Cave Run Lake is a crucial part of Morehead's identity. Its man-made waters extend deep into the Daniel Boone National Forest. The lake's unspoiled nature, in combination with the warm temperatures of summer, bring swells of tourists and adventurers every year.

"Our wives don't know we're here . . . We managed to escape to the lake," says Andy Dunn, a local fisherman from Mount Sterling.

At the Scott Creek Marina on the lake, though, it's the famine that follows the feast. As leaves turn a silvery golden brown and the surrounding mountains blow a chill into the warm summer waters, boaters retire and fishermen go for their final catches of the season.  Hopes for an escape on the lake just one more time before the winter dwindle as the cold sets in.  Finally, inevitably, boats come out of the water.

Remaining boating thoughts turn to new craft. "They switch boats around here faster than you can switch a baby's diaper," says Kenny McCluarg, a Scott Creek Marina night watchman.

Kenny, Andy and many others all have one thing in common: they breathe the same chilly October air while watching over, boating on or working at the lake late in the season. Cave Run is their common thread; it serves to bind them to the land and to the community.
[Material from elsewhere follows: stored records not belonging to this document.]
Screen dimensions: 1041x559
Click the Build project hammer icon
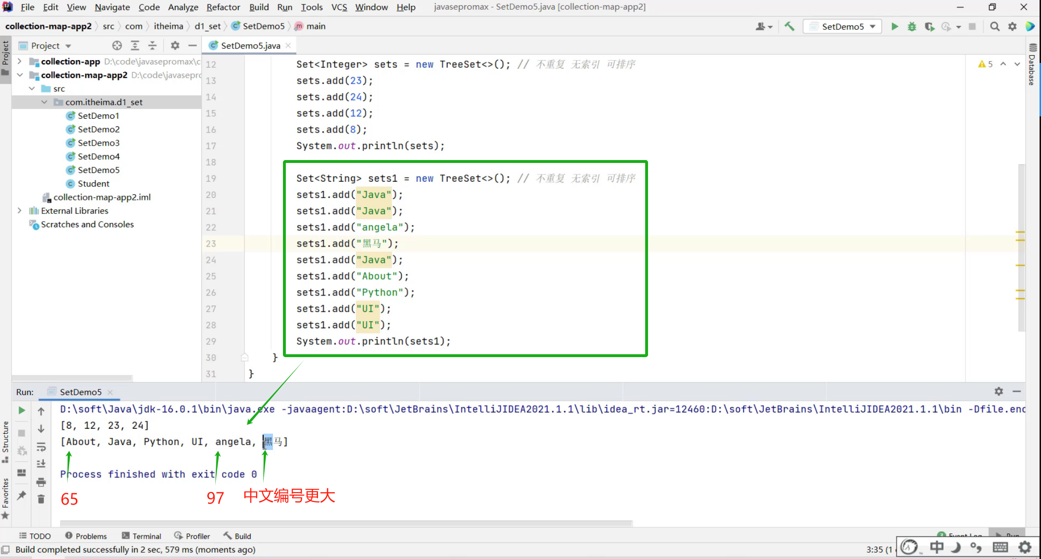[x=789, y=26]
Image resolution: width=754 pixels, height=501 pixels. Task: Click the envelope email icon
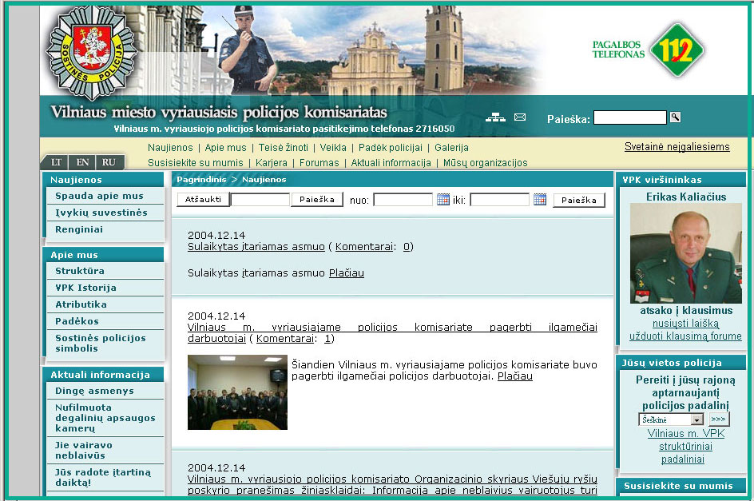[x=520, y=117]
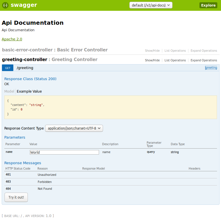Expand Operations for basic-error-controller
The image size is (221, 221).
point(204,51)
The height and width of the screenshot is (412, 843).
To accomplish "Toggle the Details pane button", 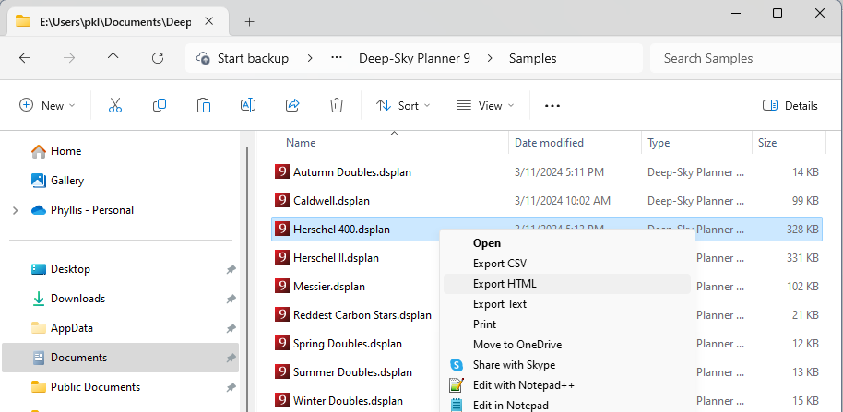I will coord(790,105).
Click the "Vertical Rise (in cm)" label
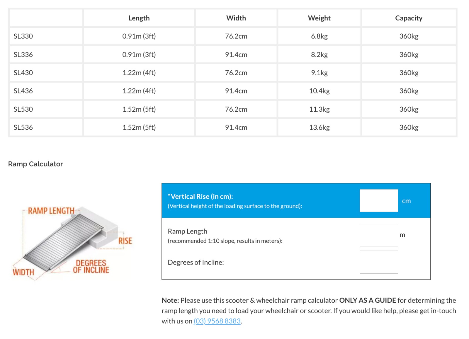Image resolution: width=469 pixels, height=339 pixels. [x=200, y=196]
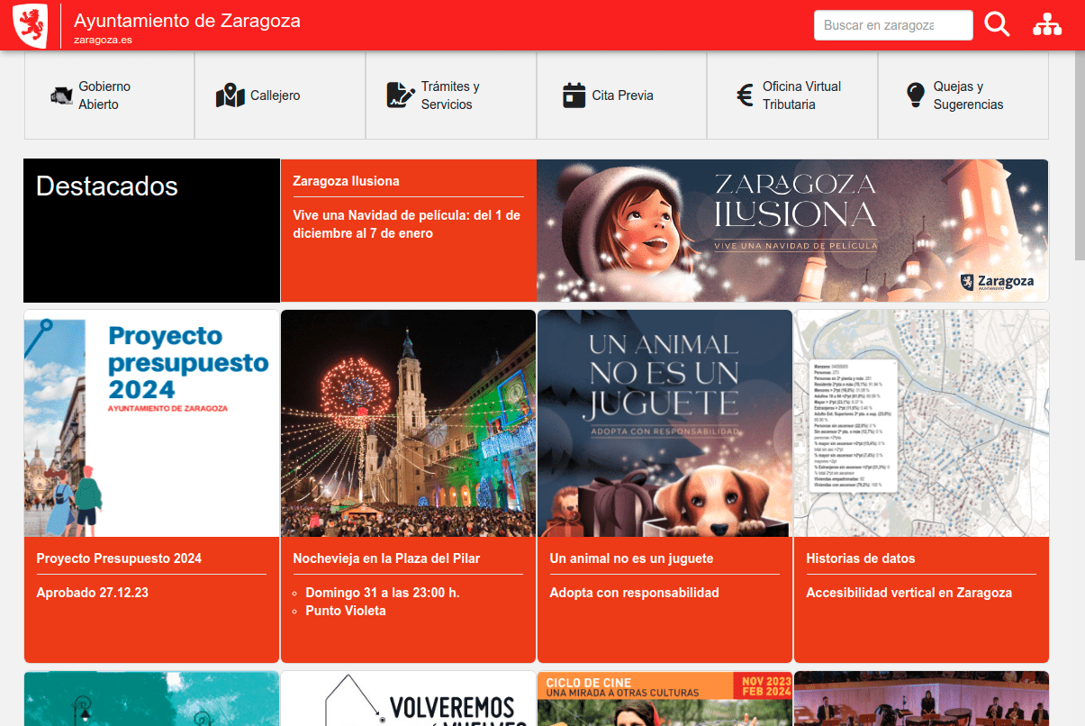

Fishermen walk on Scott Creek Marina dock just before setting off on the lake to catch some Musky. The two will drop their lines for 10 hours and have packed lunch, back-up fishing gear and a variety of equipment for their long day.
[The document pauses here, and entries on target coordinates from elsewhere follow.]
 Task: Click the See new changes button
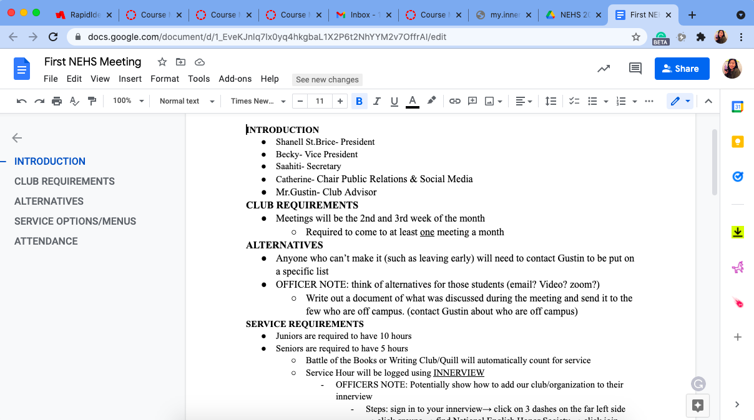coord(327,79)
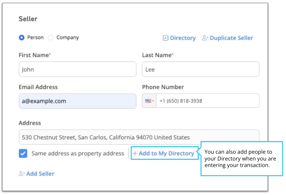Select the Person radio button
Viewport: 286px width, 195px height.
[21, 37]
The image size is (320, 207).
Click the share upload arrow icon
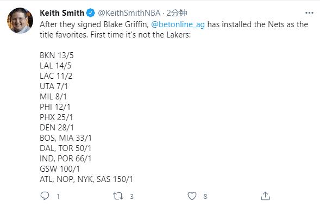[265, 196]
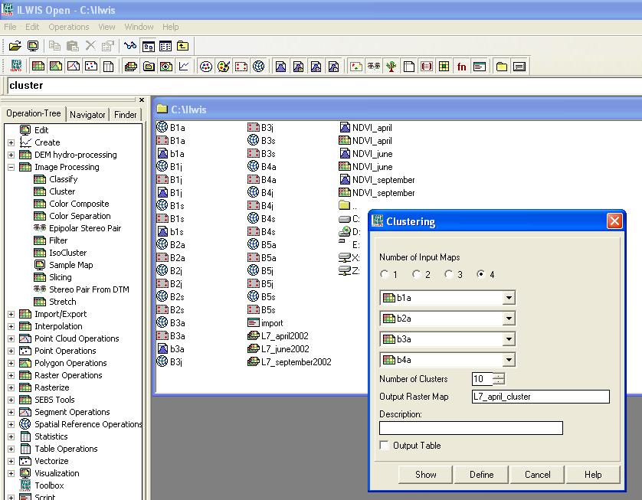Select radio button for 1 input map
Screen dimensions: 642x500
pos(384,274)
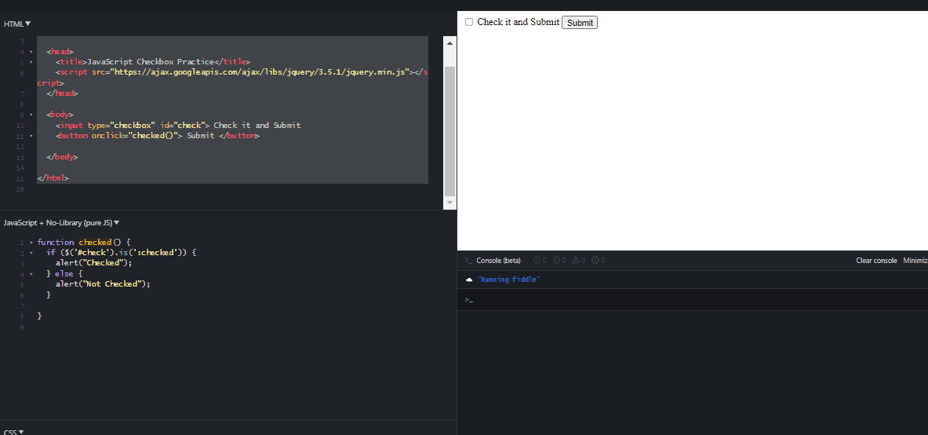Click the second console info-count filter icon
The height and width of the screenshot is (435, 928).
pos(556,260)
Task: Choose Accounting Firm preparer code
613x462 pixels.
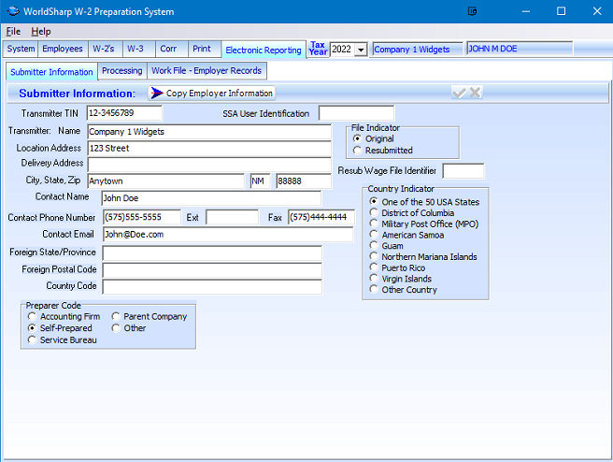Action: tap(33, 317)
Eric Kerns, left and his friend Andy Dunn, fish near the docks at Scott Creek Marina. "If you catch five, you done good," Eric says of his sucessful day out on Cave Run Lake.
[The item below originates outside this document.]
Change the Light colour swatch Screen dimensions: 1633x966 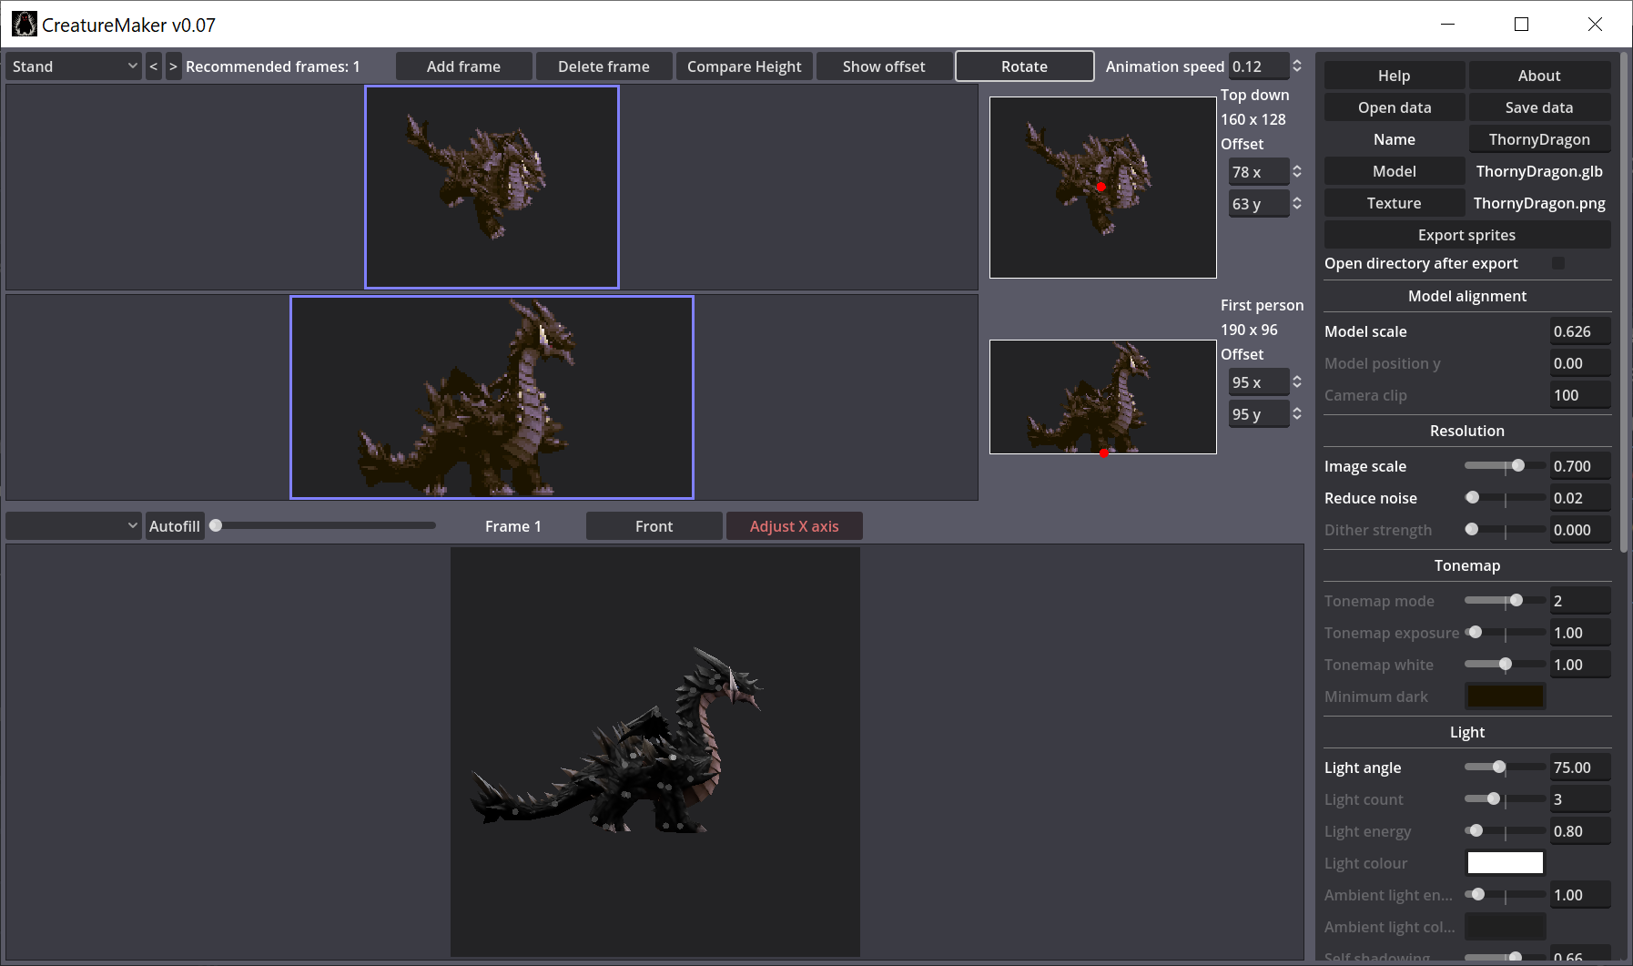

Warren Terry's handmade fishing lures stand upright in their storage boxes in the back of Warren's car. Warren came from Melbourne, Florida, for the world-famous Musky fishing at Cave Run Lake.


Karen, who works at the Marina starting at 6:30 a.m., takes a moment between filing papers for a cigarette outside her floating office at Cave Run Marina.


"We recently downsized," Diane Cox says of her houseboat docked at Scott Creek Marina. Diane and her husband, John, sold their $130,000 houseboat for this smaller model, which they take out over frequently on weekends at Cave Run Lake.


A soft blue light blankets the docks at Scott Creek Marina.


Steve Combs, dock hand at Scott Creek Marina, takes a break from maintenance work. Steve started work in the river valley before the dam had been put in, and the lake formed in the mid 70's. Steve also currently has a possum problem, but refuses to trap and kill, preferring to use live traps and relocation. "I don't like killing things." he says.


Morning fog begins to clear a dock at Scott Creek Marina.


Sunrise peeks over the ridgeline surrounding Scott Creek Marina at Cave Run Lake.